▶ _Work instructions_: Copy out each line featuring the string "this" from the entries beneath.

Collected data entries
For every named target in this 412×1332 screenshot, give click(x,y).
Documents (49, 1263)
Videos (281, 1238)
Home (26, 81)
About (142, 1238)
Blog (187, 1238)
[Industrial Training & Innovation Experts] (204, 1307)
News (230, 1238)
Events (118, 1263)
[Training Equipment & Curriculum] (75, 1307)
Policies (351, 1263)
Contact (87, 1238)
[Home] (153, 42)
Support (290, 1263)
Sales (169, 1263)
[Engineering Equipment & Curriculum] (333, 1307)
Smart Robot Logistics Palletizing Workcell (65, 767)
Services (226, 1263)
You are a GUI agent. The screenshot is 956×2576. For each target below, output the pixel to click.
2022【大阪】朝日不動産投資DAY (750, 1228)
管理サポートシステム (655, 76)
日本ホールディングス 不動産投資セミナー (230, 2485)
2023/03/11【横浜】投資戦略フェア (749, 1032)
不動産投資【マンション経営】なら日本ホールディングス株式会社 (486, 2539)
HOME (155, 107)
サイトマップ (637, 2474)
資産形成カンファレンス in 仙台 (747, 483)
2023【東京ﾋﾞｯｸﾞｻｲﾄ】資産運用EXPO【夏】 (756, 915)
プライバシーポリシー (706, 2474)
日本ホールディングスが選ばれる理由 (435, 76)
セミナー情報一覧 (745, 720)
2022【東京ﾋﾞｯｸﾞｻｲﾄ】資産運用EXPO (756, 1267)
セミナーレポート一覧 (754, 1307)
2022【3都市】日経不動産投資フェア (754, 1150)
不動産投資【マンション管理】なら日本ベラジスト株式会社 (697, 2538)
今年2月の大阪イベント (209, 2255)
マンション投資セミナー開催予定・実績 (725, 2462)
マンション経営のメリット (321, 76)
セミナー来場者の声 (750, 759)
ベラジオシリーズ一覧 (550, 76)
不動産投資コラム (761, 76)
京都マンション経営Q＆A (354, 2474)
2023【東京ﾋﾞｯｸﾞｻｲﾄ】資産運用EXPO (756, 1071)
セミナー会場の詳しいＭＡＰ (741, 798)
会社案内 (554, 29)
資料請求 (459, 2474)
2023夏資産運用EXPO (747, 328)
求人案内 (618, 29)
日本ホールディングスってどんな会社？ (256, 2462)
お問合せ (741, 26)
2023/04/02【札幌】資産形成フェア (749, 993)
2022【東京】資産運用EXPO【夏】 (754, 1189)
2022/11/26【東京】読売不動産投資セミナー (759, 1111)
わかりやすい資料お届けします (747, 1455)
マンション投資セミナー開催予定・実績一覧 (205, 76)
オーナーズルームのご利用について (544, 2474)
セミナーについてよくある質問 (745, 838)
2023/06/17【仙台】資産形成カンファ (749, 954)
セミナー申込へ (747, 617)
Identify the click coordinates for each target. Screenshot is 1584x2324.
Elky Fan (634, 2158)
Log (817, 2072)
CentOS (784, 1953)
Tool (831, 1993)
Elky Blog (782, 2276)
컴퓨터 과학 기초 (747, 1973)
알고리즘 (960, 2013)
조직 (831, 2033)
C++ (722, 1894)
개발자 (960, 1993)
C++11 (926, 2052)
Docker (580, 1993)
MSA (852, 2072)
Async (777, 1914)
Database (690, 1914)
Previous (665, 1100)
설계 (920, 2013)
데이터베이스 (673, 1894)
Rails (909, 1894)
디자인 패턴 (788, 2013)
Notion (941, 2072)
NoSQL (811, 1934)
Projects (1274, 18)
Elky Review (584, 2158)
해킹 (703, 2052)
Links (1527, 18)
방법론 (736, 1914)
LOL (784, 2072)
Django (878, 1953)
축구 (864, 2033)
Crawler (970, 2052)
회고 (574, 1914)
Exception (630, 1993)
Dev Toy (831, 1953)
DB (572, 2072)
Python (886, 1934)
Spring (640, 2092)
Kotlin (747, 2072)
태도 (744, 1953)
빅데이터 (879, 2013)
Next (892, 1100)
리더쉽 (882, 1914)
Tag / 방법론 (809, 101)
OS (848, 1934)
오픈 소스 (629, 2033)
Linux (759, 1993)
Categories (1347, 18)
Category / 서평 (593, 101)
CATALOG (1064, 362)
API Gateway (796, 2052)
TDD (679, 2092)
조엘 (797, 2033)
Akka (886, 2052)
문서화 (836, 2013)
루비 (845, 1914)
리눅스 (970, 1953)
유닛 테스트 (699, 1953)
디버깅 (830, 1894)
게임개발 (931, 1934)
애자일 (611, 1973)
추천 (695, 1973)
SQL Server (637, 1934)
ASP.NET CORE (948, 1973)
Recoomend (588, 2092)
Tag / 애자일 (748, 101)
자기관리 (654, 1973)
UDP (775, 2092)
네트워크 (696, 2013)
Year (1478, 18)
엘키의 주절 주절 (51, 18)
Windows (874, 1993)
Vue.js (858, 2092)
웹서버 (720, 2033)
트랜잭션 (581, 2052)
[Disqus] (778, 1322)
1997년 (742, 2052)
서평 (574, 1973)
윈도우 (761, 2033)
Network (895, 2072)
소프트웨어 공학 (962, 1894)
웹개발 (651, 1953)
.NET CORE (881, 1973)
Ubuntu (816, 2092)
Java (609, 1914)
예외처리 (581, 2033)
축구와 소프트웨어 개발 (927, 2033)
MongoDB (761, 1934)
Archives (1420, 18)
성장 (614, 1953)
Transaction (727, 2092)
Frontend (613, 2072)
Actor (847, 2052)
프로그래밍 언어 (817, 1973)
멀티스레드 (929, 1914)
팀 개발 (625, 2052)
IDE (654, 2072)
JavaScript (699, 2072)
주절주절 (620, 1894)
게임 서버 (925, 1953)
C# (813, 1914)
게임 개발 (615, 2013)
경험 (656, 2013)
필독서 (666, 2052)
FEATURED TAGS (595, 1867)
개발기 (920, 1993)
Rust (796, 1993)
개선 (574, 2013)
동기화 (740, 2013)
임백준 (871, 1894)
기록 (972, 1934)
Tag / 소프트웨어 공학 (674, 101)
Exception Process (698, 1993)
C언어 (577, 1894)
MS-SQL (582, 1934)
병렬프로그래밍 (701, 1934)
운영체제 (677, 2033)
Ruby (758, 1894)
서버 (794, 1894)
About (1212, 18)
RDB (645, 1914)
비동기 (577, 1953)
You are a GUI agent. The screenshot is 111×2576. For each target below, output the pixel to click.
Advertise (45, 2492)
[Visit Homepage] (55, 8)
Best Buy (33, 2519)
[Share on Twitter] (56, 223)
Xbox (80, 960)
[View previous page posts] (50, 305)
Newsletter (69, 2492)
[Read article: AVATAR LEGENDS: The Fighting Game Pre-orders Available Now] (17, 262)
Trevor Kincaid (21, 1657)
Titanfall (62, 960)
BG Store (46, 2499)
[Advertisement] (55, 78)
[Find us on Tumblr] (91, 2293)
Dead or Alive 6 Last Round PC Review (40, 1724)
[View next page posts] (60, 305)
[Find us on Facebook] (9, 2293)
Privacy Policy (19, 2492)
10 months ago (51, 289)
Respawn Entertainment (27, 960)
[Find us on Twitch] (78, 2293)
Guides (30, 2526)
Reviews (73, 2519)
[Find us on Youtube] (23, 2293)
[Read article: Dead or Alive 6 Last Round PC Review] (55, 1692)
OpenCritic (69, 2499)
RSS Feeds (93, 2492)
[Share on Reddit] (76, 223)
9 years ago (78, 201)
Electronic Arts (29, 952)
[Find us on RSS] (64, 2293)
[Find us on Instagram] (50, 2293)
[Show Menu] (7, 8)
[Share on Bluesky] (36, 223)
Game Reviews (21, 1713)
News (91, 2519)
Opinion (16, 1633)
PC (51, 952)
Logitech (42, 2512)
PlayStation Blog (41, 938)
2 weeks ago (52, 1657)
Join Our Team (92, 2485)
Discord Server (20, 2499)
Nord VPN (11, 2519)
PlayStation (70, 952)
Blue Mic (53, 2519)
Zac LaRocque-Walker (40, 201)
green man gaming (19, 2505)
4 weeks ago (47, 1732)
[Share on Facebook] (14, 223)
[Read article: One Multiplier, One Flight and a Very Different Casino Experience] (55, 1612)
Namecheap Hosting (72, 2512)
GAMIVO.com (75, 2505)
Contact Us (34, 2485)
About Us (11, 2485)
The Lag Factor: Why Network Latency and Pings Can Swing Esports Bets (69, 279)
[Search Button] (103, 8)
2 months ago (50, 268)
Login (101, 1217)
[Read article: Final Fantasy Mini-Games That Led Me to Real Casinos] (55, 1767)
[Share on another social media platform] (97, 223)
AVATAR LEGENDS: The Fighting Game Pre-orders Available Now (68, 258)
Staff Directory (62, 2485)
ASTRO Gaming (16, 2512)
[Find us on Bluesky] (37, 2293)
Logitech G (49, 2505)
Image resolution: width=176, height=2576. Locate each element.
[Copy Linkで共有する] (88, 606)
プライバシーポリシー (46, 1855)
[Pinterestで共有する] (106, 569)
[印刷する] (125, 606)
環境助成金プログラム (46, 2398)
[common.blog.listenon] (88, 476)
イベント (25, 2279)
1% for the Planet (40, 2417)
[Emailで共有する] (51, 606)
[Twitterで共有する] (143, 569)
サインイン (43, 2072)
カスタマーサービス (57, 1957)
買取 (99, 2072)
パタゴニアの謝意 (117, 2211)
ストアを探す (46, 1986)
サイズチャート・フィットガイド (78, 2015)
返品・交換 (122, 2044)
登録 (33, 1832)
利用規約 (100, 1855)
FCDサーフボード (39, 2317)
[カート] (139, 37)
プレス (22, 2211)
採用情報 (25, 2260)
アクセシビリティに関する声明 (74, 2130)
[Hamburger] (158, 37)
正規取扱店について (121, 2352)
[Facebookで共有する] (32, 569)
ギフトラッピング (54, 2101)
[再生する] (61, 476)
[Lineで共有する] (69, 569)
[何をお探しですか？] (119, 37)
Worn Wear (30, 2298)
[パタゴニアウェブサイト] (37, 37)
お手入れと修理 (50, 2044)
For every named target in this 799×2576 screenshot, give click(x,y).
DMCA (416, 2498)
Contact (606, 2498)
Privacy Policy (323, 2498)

▶ _Answer space_:
For every named target in this 412×1332 screenshot, give click(x,y).
For every named target in this 799×2576 screenshot, give click(x,y).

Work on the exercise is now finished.